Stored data
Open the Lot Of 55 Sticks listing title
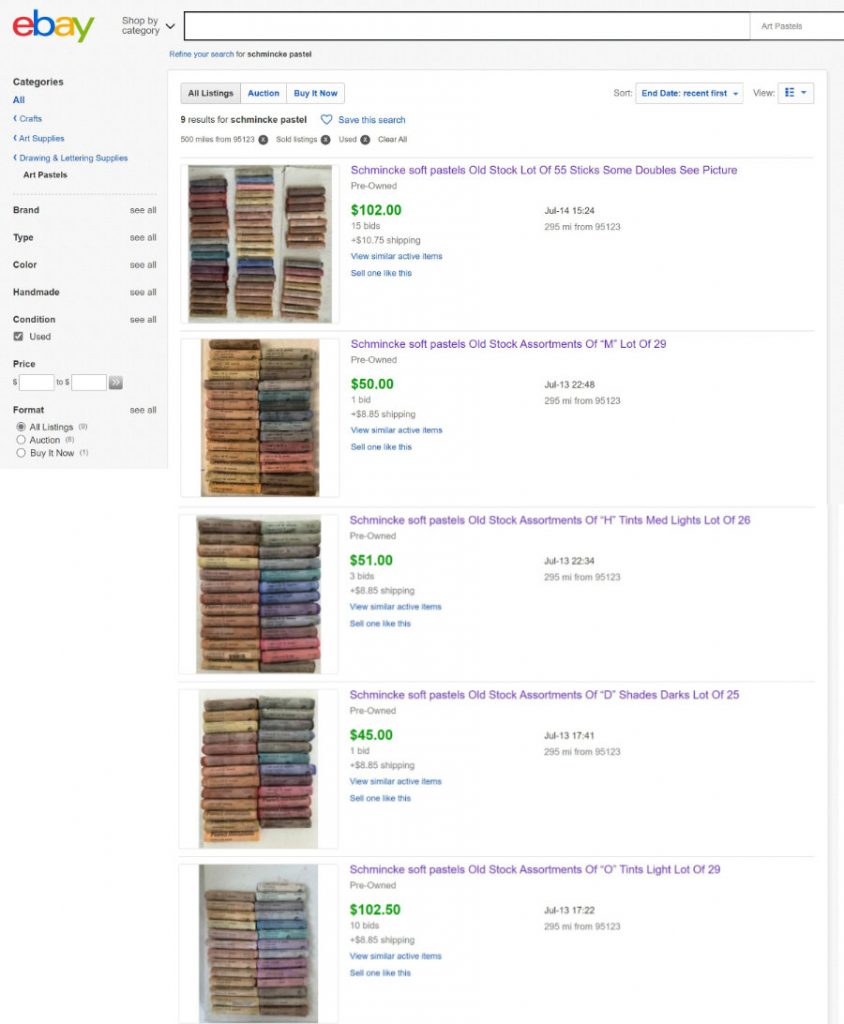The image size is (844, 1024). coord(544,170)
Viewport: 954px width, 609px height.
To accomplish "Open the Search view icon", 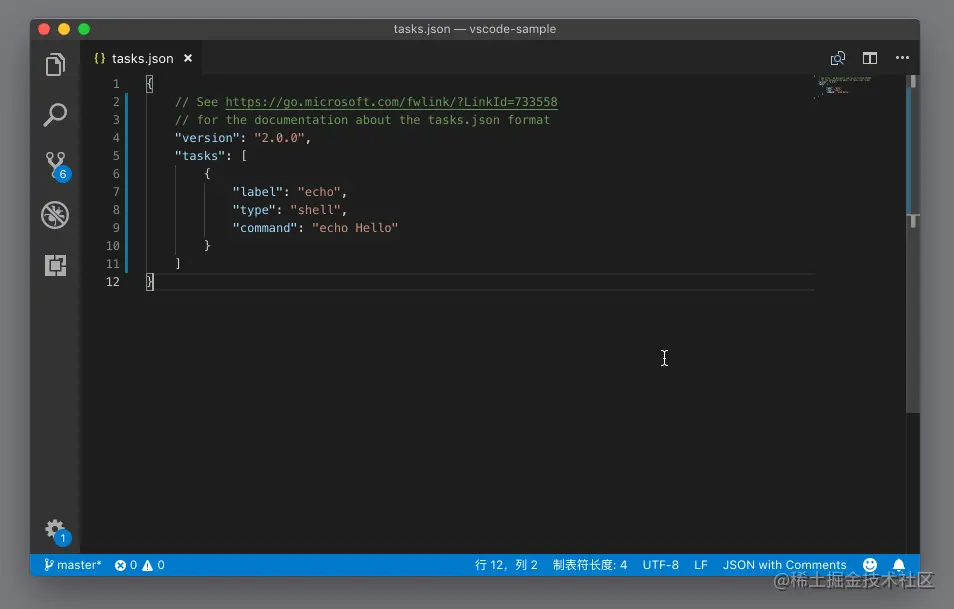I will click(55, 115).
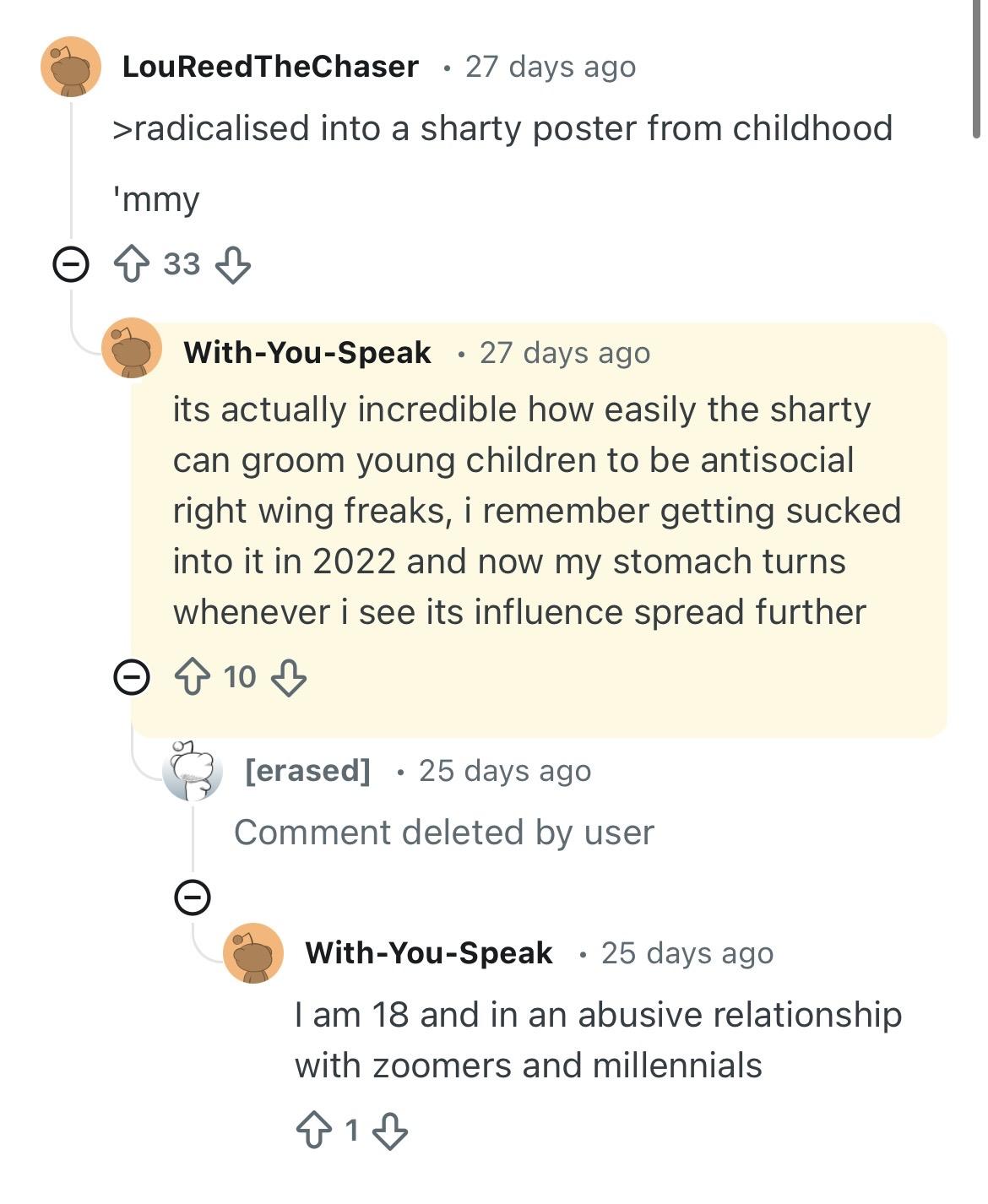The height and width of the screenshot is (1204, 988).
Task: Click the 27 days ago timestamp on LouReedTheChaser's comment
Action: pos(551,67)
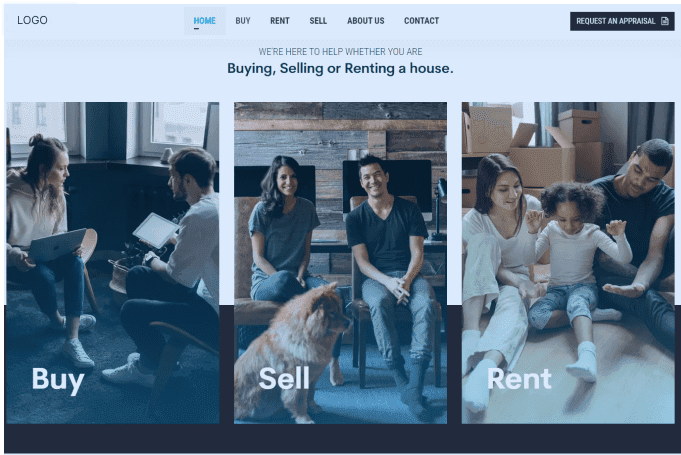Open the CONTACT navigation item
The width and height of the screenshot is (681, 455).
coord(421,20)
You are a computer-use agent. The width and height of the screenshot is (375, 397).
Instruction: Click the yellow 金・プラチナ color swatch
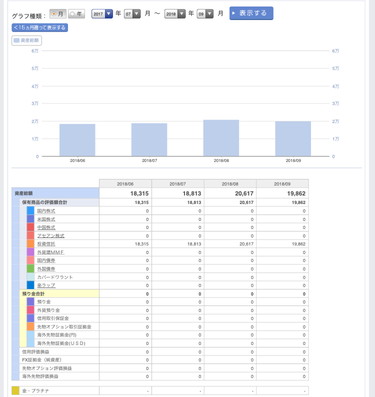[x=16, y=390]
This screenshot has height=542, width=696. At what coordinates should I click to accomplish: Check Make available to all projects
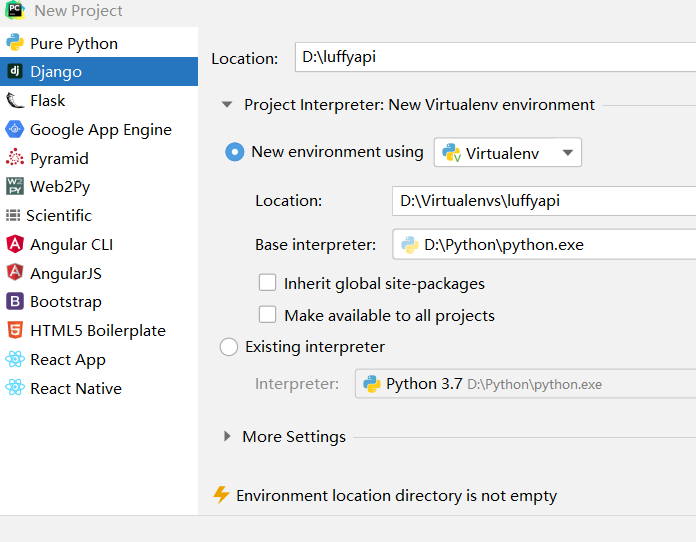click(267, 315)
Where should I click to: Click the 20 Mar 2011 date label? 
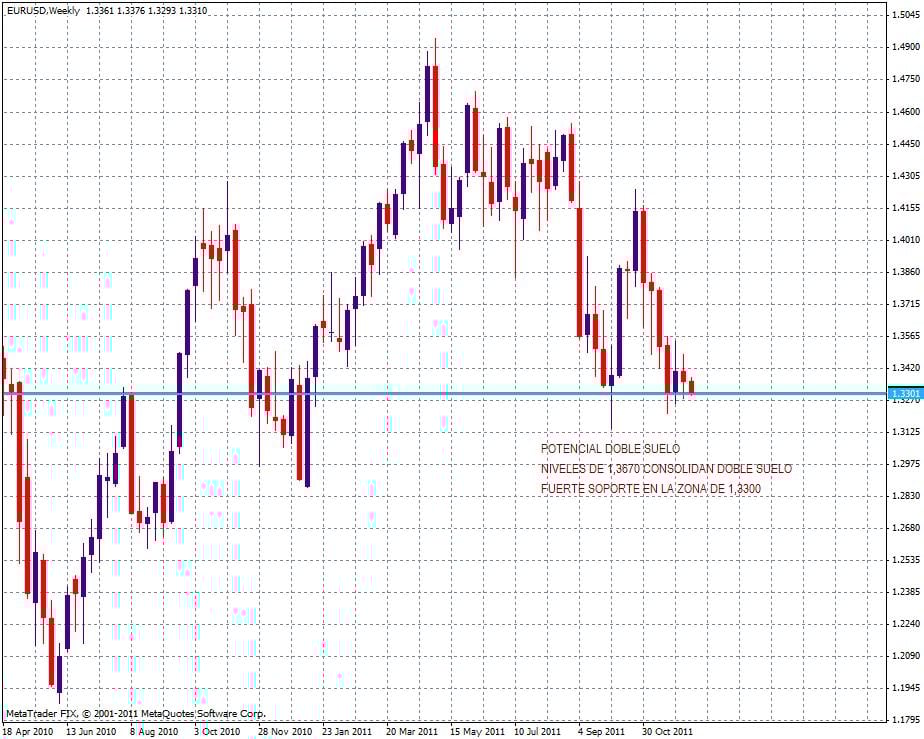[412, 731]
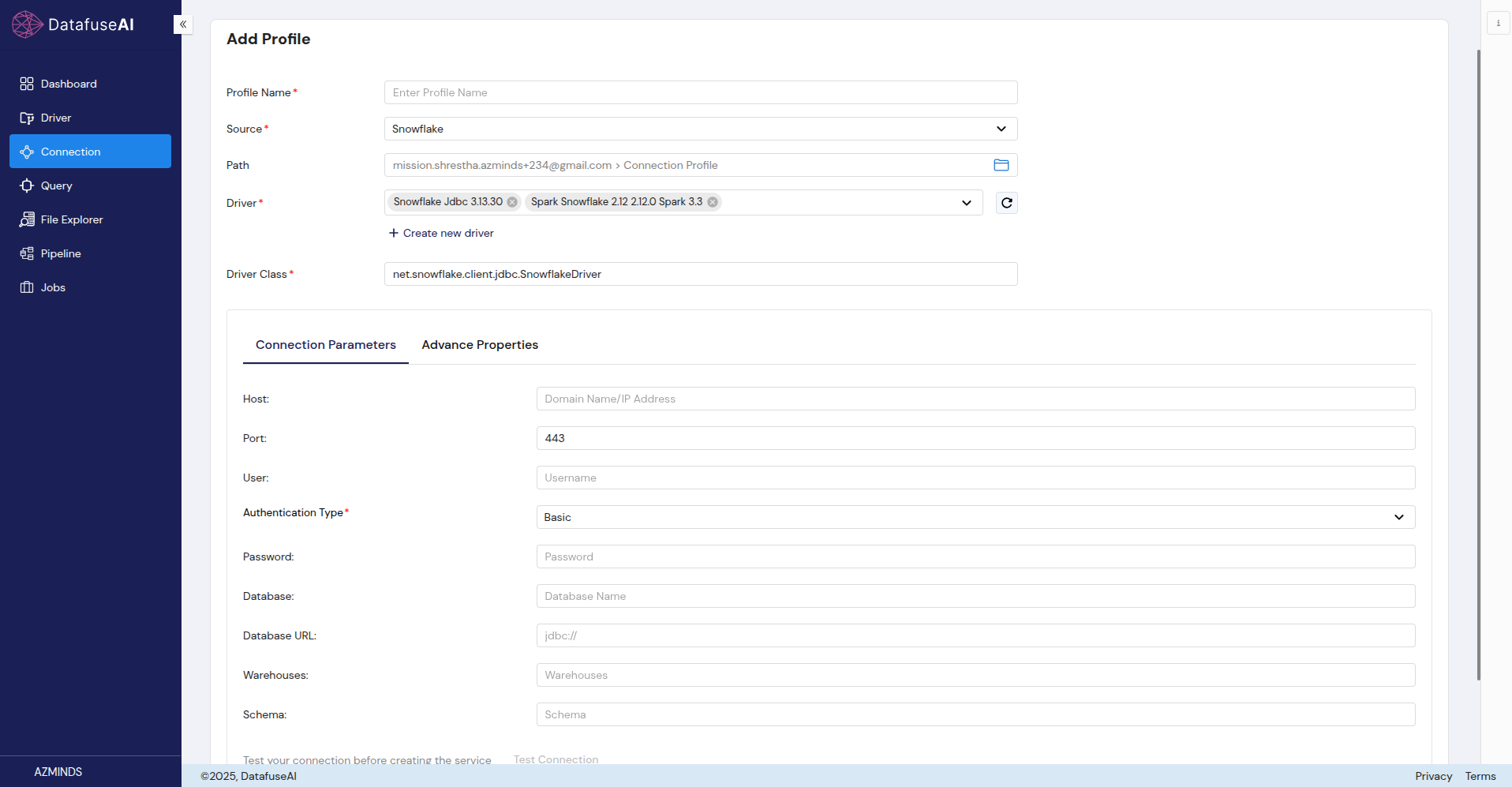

What you should do: Exactly repeat only the lines from the one with "Where should I" to the closing line above, both included, and omit every picture.

Result of this task:
Where should I click to: Click the 20 Mar 2011 date label? 
[412, 731]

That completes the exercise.